## [REQUESTS]
1/ In the forum thread on debugging and compiler optimization, what became mandatory in some contexts in C++17?
2/ Print the part of the forum thread on debugging and compiler optimization that opens with the words containing "Perhaps there's an" and closes with "step to debugging.".
3/ Please proceed with the forum thread on debugging and compiler optimization, writing on from its final sentence.
··· PASSAGE SHOWN ···
Perhaps there's an argument for having two debugging modes for compiled programs - the "basic" best-effort one that is what we already have, and a feature-complete one that requires tight runtime integration and cannot relate to any of the compiled assembly. But that's adding a decent amount of complication & confusion, doesn't really help coredumps, and still has to pay the cost of having things be deoptimizable even if at limited locations.

dzaima 10/28/2024||||

Also a general problem is that HotSpot does not tolerate memory corruption, but for memory-unsafe languages you'd quite like to have an as-reasonable-as-possible debugging environment even if 60% of the heap was zeroed by bad code, which throws a pretty large wrench in being able to complete a "just deoptimize everything" as the first step to debugging.

saagarjha 10/31/2024|||

Yes, ok, the answer to "how should this work for a crash" is that the information is not there.

WalterBright 10/28/2024|||

True, but the hamburger conversion is the VM to machine code.

leni536 10/27/2024||

I think this is mostly a philosphical question, rather than optimizer quality.

Once an optimization becomes part of the interface and it is guaranteed, is it really an optimization? Or did it just became part of the language/library/database/whatever?

One example is return value optimization in C++. In C++17 the "optimization" became mandatory in some contexts. What really happened though is that the rules of temporary materialization changed, and in those contexts it just never happens prematurely by the language rules. This ceased to be an optimization and became a mechanism in the language.
··· DATASET SECTION ···
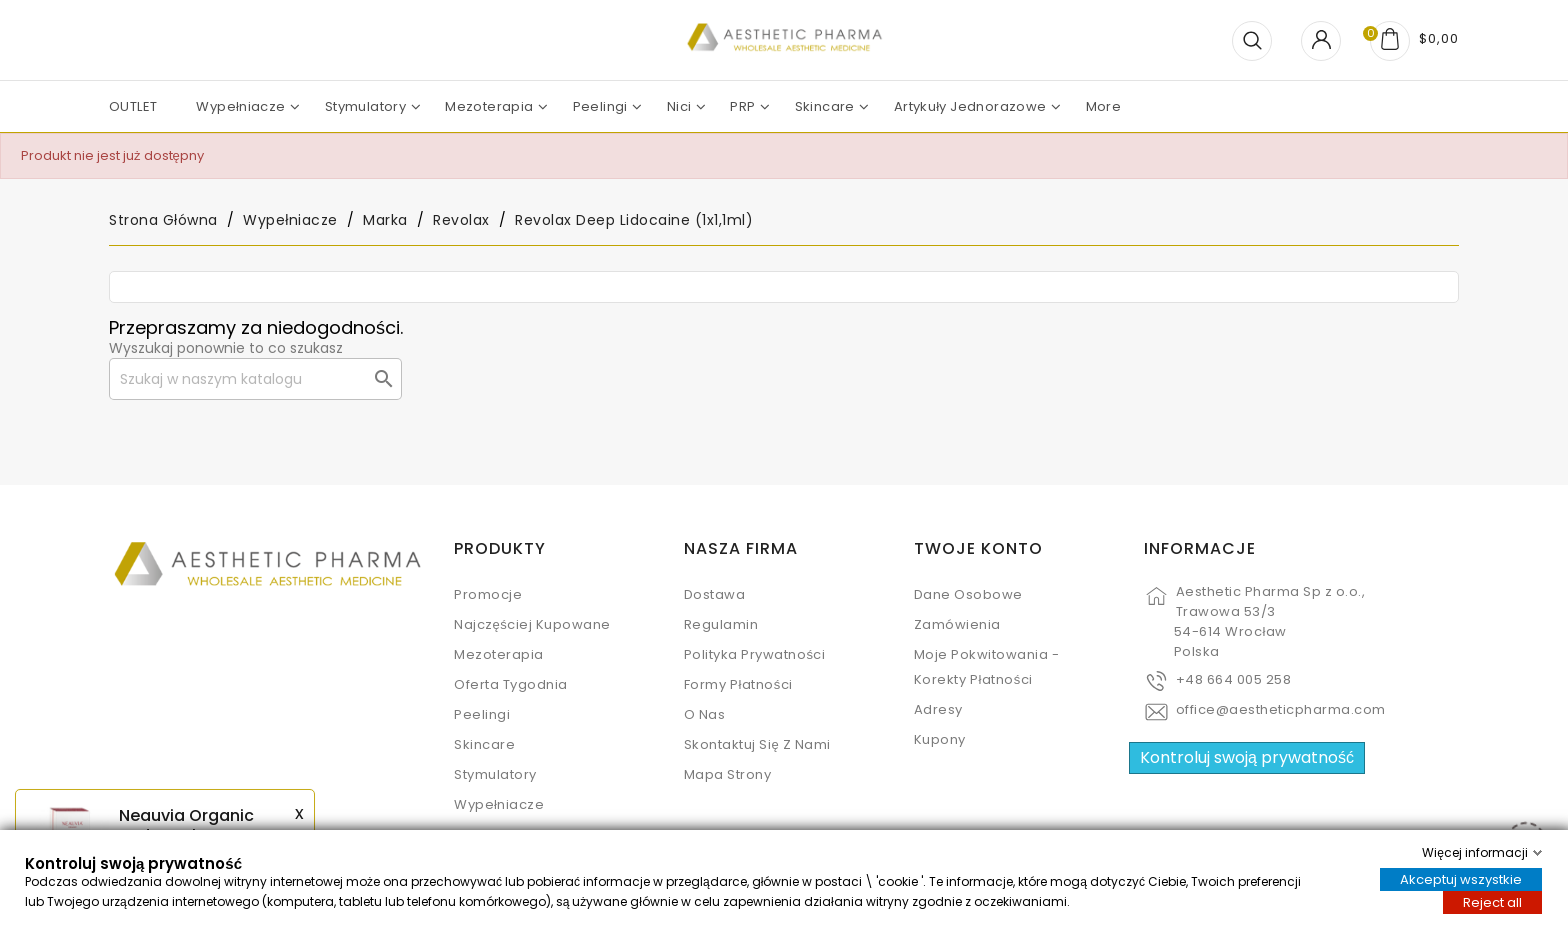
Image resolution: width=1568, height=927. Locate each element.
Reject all (1492, 902)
···
## [WRITTEN ANSWERS]
1/ Return value optimization.

2/
Perhaps there's an argument for having two debugging modes for compiled programs - the "basic" best-effort one that is what we already have, and a feature-complete one that requires tight runtime integration and cannot relate to any of the compiled assembly. But that's adding a decent amount of complication & confusion, doesn't really help coredumps, and still has to pay the cost of having things be deoptimizable even if at limited locations.

dzaima 10/28/2024||||

Also a general problem is that HotSpot does not tolerate memory corruption, but for memory-unsafe languages you'd quite like to have an as-reasonable-as-possible debugging environment even if 60% of the heap was zeroed by bad code, which throws a pretty large wrench in being able to complete a "just deoptimize everything" as the first step to debugging.

3/
What I'm getting at is that unreliability is a defining quality of optimizations.

Sure, there are certain optimizations that become load-bearing, in which case it would be better if they became part of the language's semantics and guarantees, therefore they ceased to be optimizations.

gizmo686 10/27/2024||

It is still a useful distinction. Programming languages are complex enough to understand. It is useful to have a base of 'this is the simplest description of how programs will work' that is as simple as possible. Then, a separate set of 'and here is a separate description of its performance characteristics; nothing in this portion should be understood to change the defined behavior of any program".

Even if that second description is stable and part of the guarantees you make, keeping it seperate is still incredibly useful from a user perspective.

From an implementation perspective, there is also a useful distinction. Optimizations take a valid representation, and turn it into a different valid representation of the same type that shares all defined behavior. This is a fairly different operation than compilation, which converts between representations. In particular, for the compilation step, you typically have only one compilation function for a given pair of representations; and if you have multiple, you select one ahead of time. For optimizations, each representation has a set of optimization functions, and you need to decided what order to apply them and how many times to do so. Compilation functions, for their part, need to deal with every difference between the two representations, whereas optimization functions get to ignore everything except the part they care about.

account42 10/28/2024||

C++ return value optimization has always been a language feature rather than a true optimization because it is/was allowed to change the observable behavior of the program.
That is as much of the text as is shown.